Budget request for SRS positive
We are glad to see that the Obama administration's proposed budget will continue the missions at the Savannah River Site, including the MOX Fuel Fabrication Facility. Clearly the administration, as do our South Carolina senators and representatives in Washington, understands the value and importance of SRS to our nation.
There has been a move to end the MOX program. Earlier this month, Rep. Edward Markey, D-Mass., introduced a bill that would have reduced funding for the nuclear weapons programs by $100 billion, essentially ending MOX. The bill had 35 co-sponsors, but South Carolina legislators were not among them.
We don't expect Markey's bill to go any further. The MOX facility, scheduled to become operational in 2016, would turn surplus weapons-grade plutonium into reactor fuel to be used in commercial nuclear power plants. Its mission is part of agreements with Russia that the United States must carry out.
The $27.2 billion budget request is slightly less than the current SRS funding, but, in addition to continuing MOX, it supports the Liquid Tank Waste management program, which includes the operation of the Defense Waste Processing Facility.

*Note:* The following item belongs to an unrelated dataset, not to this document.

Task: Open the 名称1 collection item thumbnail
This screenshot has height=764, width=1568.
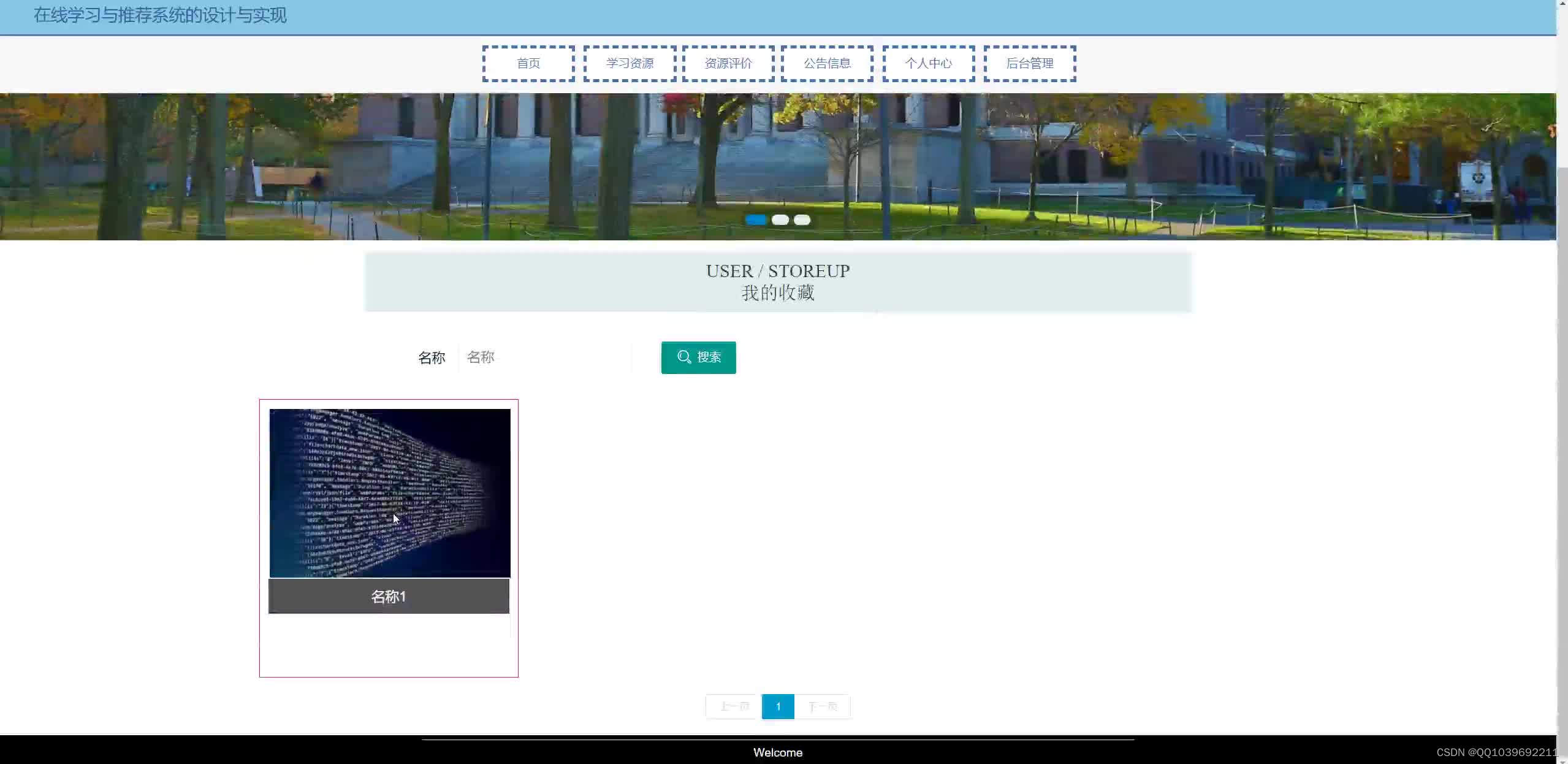Action: 389,493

H-Canyon, which was ordered into minimum activity and minimum staffing status last year, will be transitioned into a modified operational state, with feed fuel for the MOX facility processed through H-Canyon.
We are glad to see the budget request included $60 million budgeted for nuclear waste research and development, $60 million for research on energy storage systems and $770 million for nuclear energy, which includes $65 million to support small modular reactors.
We hope as the budget process continues lawmakers continue to see the value in SRS and its missions.